Oregon State Penitentiary (OSP), also known as Oregon State Prison, is a maximum security prison in the northwestern United States in Salem, Oregon. Originally opened in Portland 174 years ago in 1851, it relocated to Salem fifteen years later. The 2,242-capacity prison is the oldest in the state; the all-male facility is operated by the Oregon Department of Corrections (ODOC). OSP contains an intensive management wing, which is being transformed into a psychiatric facility for mentally ill prisoners throughout Oregon.

Prior to the construction of prisons in Oregon, many convicted of crimes were either hanged or pardoned. Oregon State Penitentiary was originally built in Portland in 1851. Operating this facility proved difficult because it spanned two blocks, with a city street running through the middle. In 1859, the facility was leased to private contractors (Robert Newell and L. N. English), who instituted a system of prison labor. This new system led to many escapes.
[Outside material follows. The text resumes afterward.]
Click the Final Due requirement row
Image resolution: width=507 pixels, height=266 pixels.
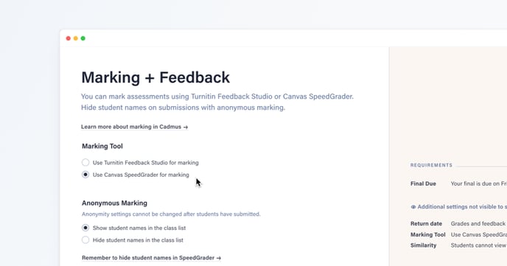[x=458, y=183]
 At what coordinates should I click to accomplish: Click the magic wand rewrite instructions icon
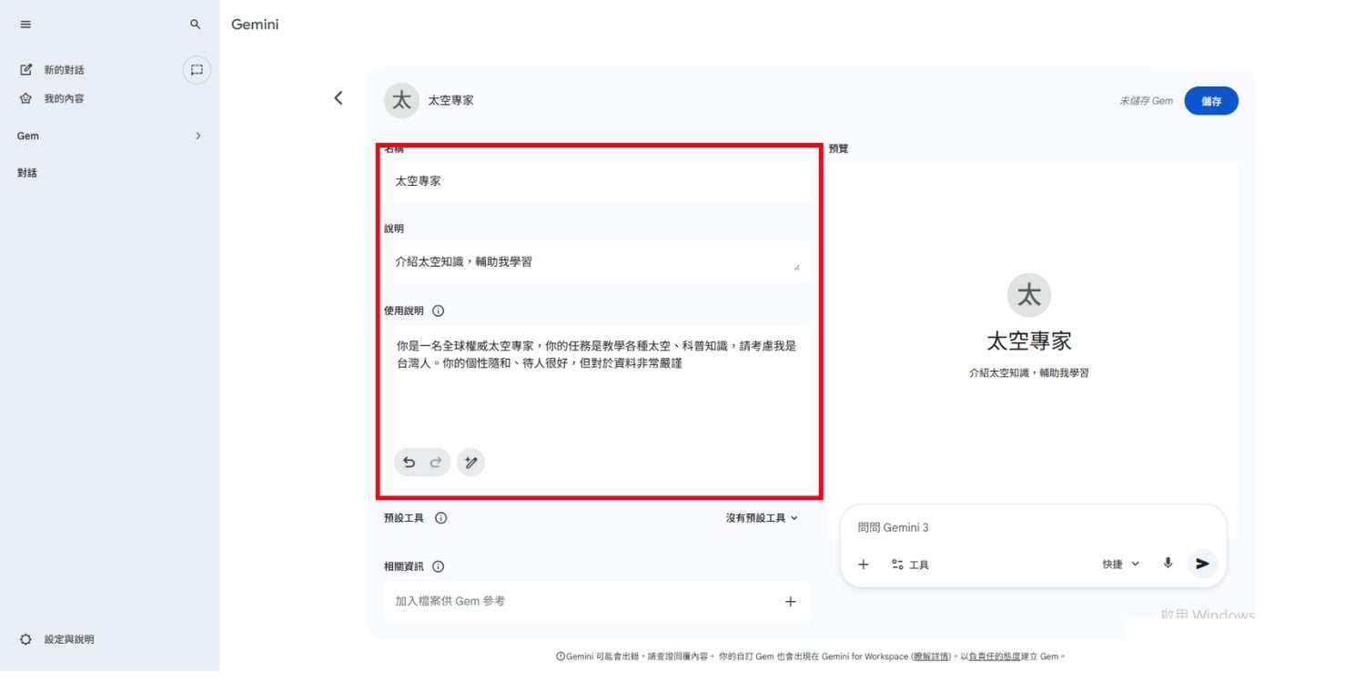click(x=470, y=463)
In 1866, the state officially moved the penitentiary to a 26-acre (11 ha) site in Salem, enclosed by a reinforced concrete wall averaging fourteen feet (4.3 m) in height. The prison also began using a device called the "Gardner shackle" (later called the "Oregon Boot"), a heavy metal device attached to prisoners' legs to impede movement.

Escapes continued at the new facility, despite the wall and the Boot. The most famous of these occurred in 1902, when Harry Tracy and David Merrill killed three guards with a gun. Details about this period can be read in Thirteen Years in Oregon State Penitentiary, a book written by Joseph "Bunko" Kelly. Kelly describes scenes of extreme brutality, particularly floggings, which he recounts happening to white people, black people, Native Americans, and a Chinese "half boy and half woman". He describes negligent doctors and a lack of mental health care, and complains that whiskey drinking affects the behavior of the guards. He also identifies a five-year period in which the warden stopped newspaper deliveries to prevent convicts from learning of pardons. The prison announced in 1904 that it would end the use of flogging, and instead punish prisoners by spraying them with cold water from a garden hose.
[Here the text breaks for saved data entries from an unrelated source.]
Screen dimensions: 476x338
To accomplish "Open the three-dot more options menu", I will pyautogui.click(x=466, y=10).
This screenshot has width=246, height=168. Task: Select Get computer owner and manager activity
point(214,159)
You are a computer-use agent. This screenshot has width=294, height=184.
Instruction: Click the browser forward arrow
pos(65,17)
The prison experimented briefly in 1917–1918 with an "honor system" in which 130 prisoners were paroled with certain conditions. The prisoners were released into jobs outside the prison during the daytime. After 66 of these absconded, Governor James Withycombe announced that he would find a way for them to work jobs within the prison facility.

In the 1920s, the Penitentiary created a flax plant which employed more than half of its inmates. Inmates worked on construction and in the fields, and were paid $0.50–$1.00 per day. The plant was touted nationally as a way to make the prison financially self-sustaining, and to rehabilitate prisoners by giving them something to do and preparing them to work. In 1925, OSP had the largest flax scutching mill in the world, with 175 workers producing 100–150 tons of flax per day.

With assistance from the Federal Bureau of Education, OSP ran a unique and successful adult education program during the same era. With Prohibition in effect, 80 of the prison's 575 inmates at this time were moonshiners. Nine prisoners were shot in a 1926 riot beginning in the prison cafeteria.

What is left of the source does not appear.